Tasks and exercises
a – Please list every position or title the James MacMillan profile says he held or was appointed to, leaving out the CBE.
b – Pick up the James MacMillan profile after its last sentence and carry it on.

Given text
** start **

SIR James MacMillan CBE
In 2005, the Festival was honoured to have James MacMillan as Composer in Residence. We were delighted when James agreed to become a Patron of the Festival in 2006. Born in Ayrshire, Scotland in 1959, James MacMillan is one of today’s most successful living composers. His music is notable for its extraordinary directness, energy and emotional power. References to Scottish folk music imbue his work with a strong sense of the vernacular, while strongly-held religious and political beliefs coupled with community concerns inform both the spirit and subject matter of his music. MacMillan is internationally active as a conductor and in 2000 was appointed Composer/Conductor with the BBC Philharmonic. He was awarded a CBE in January 2004. The successful premiere of Tryst at the 1990 St Magnus Festival led to his appointment as Affiliate Composer of the Scottish Chamber Orchestra. Between 1992 and 2002 he was Artistic Director of the Philharmonia Orchestra's Music of Today series of contemporary music concerts. His works are now performed throughout the world by most major orchestras.

** end **

[Word and element location data]
** start **

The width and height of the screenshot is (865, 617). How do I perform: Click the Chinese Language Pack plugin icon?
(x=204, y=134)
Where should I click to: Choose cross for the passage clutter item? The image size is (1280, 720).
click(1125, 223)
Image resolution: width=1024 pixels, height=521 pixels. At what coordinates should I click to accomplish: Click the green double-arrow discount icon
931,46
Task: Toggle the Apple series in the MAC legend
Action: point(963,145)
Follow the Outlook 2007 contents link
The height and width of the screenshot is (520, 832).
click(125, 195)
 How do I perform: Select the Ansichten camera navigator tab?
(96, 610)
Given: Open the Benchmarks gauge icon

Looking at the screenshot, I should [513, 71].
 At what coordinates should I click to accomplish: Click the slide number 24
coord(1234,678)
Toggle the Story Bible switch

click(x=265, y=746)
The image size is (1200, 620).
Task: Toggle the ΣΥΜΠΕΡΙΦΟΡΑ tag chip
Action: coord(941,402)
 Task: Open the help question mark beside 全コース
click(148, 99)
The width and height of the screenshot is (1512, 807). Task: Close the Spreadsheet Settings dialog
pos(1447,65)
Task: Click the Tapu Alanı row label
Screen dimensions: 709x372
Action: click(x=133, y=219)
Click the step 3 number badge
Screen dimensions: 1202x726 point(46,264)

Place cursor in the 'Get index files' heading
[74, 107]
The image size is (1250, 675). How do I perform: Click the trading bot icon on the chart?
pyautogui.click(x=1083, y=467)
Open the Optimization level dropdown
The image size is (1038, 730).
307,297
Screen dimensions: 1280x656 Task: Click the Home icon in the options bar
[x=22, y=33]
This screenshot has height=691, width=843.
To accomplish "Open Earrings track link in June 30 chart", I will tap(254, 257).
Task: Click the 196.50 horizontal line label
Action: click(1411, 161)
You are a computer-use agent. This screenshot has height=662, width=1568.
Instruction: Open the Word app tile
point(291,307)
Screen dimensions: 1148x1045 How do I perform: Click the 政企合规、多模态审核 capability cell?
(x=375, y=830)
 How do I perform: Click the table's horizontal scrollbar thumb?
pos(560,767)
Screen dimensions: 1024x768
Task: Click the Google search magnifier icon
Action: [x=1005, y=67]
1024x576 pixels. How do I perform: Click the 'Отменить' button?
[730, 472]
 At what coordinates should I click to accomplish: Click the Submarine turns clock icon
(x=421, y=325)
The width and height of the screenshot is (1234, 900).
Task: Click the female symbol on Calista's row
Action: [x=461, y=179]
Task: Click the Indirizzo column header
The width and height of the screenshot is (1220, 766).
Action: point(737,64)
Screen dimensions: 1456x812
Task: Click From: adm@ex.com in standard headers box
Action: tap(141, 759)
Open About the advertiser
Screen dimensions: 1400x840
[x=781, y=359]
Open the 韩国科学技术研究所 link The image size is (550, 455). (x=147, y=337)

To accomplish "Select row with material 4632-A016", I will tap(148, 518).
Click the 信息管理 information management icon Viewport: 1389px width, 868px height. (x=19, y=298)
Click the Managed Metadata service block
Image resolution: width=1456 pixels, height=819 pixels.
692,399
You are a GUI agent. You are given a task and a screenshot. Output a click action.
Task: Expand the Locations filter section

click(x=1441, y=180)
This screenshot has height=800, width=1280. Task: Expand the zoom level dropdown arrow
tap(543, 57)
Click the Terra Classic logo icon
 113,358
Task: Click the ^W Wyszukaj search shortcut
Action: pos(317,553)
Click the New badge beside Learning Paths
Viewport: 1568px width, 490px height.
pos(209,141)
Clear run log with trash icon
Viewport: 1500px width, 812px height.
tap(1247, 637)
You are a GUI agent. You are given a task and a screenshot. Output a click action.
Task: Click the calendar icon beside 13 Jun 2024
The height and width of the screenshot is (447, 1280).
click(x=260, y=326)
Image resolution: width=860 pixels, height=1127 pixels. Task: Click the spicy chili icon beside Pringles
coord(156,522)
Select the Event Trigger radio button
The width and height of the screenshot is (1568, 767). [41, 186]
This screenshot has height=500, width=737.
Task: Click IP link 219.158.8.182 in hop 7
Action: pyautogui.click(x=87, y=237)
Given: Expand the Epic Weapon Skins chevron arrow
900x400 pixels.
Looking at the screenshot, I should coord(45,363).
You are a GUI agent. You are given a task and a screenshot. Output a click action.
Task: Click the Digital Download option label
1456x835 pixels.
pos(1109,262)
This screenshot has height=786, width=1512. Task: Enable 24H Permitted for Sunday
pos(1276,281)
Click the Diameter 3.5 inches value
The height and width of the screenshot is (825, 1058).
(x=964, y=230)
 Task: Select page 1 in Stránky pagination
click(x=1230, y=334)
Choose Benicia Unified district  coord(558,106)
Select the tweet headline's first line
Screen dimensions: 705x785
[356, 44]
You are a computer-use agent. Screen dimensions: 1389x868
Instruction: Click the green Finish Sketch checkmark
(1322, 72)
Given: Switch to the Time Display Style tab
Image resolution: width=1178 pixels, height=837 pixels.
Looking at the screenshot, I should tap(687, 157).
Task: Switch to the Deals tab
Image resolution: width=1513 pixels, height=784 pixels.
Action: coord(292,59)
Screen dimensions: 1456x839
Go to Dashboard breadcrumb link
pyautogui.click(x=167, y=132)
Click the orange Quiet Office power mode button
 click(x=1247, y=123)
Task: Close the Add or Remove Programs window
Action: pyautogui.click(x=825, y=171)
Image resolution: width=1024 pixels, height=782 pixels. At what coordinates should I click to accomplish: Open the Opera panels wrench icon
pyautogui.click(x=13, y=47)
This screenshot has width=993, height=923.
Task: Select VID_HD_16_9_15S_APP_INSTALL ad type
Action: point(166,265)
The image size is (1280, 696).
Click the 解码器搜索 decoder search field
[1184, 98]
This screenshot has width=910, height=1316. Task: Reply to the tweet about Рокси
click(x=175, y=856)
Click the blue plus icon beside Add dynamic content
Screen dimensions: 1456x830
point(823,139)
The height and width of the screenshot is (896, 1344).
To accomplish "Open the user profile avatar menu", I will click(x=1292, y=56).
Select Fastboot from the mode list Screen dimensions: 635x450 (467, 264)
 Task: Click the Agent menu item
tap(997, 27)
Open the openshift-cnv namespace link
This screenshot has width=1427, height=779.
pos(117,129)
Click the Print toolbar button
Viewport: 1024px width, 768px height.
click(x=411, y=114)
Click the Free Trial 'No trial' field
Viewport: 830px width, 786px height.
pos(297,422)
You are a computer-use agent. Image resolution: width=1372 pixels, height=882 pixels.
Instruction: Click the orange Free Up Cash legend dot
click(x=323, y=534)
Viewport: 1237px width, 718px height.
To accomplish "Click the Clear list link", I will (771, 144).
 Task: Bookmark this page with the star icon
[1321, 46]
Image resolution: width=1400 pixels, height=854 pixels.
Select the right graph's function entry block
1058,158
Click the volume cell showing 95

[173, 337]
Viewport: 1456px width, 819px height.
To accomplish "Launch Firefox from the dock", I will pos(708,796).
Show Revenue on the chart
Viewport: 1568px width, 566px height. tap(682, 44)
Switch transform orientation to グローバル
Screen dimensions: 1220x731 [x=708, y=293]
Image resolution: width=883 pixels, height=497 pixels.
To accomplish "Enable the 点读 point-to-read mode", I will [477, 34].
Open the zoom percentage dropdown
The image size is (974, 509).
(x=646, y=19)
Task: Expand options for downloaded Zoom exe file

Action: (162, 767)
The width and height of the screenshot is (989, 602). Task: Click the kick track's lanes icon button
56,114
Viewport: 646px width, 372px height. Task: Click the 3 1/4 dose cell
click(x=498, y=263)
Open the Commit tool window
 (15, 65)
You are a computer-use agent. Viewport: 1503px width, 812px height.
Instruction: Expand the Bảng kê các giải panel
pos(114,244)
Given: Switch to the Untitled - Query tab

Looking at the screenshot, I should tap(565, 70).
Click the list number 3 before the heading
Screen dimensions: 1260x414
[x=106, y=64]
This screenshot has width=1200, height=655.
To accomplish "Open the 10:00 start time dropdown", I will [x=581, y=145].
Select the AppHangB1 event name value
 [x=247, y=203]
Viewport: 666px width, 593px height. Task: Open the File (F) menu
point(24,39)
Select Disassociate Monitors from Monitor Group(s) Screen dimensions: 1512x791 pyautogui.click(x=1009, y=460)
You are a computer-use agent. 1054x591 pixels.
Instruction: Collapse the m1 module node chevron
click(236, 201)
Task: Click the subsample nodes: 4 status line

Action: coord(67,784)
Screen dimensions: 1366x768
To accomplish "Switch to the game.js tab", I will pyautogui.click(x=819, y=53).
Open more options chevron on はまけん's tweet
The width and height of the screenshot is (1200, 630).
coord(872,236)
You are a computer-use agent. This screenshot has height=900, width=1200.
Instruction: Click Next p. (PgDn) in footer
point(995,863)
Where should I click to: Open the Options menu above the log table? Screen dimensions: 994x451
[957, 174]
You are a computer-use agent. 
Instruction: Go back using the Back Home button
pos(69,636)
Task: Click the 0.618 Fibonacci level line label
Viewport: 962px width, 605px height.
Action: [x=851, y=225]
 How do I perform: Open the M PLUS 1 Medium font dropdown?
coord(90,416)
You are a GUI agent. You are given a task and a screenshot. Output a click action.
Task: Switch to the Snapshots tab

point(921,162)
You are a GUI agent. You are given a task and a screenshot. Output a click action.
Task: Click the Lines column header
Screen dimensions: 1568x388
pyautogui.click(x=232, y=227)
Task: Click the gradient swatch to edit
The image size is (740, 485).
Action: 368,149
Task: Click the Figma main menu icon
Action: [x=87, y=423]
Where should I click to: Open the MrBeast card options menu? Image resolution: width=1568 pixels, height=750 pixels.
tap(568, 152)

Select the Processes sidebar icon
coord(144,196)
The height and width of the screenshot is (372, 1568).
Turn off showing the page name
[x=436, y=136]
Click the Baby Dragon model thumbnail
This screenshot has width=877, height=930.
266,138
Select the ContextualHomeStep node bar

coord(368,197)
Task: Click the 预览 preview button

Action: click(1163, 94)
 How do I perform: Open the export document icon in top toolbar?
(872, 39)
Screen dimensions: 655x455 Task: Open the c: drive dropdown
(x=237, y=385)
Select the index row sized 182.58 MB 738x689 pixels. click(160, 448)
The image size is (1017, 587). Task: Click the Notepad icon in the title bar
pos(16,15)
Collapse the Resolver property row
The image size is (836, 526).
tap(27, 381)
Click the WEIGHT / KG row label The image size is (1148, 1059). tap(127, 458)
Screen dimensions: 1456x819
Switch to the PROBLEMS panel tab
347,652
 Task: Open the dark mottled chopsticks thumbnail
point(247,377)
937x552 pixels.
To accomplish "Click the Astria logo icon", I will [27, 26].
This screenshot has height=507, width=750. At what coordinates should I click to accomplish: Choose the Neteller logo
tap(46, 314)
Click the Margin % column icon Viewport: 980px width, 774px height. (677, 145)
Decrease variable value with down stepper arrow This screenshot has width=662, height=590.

** end **

Results by task
a –
- Composer in Residence (at the Festival, 2005)
- Patron of the Festival (from 2006)
- Composer/Conductor with the BBC Philharmonic (appointed 2000)
- Affiliate Composer of the Scottish Chamber Orchestra
- Artistic Director of the Philharmonia Orchestra's Music of Today series (1992–2002)

b –
Among MacMillan’s major works are The Confession of Isobel Gowdie, premiered at the BBC Proms in 1990, Veni, Veni, Emmanuel, the percussion concerto written for Evelyn Glennie which has received more than 300 performances, a cello concerto for Mstislav Rostropovich, a major choral orchestral work, Quickening, and three symphonies.
Alongside his work as a composer, James MacMillan is greatly in demand as a conductor, for many years having directed his own scores and more recently conducting a range of repertoire and special projects with major orchestras and ensembles around the world. Now in his 5th season as Composer/Conductor of the BBC Philharmonic, MacMillan conducts many of the Orchestra’s contemporary projects including new commissions, recordings and performances at the Bridgewater Hall, BBC Proms, Concertgebouw Amsterdam and Huddersfield Festival.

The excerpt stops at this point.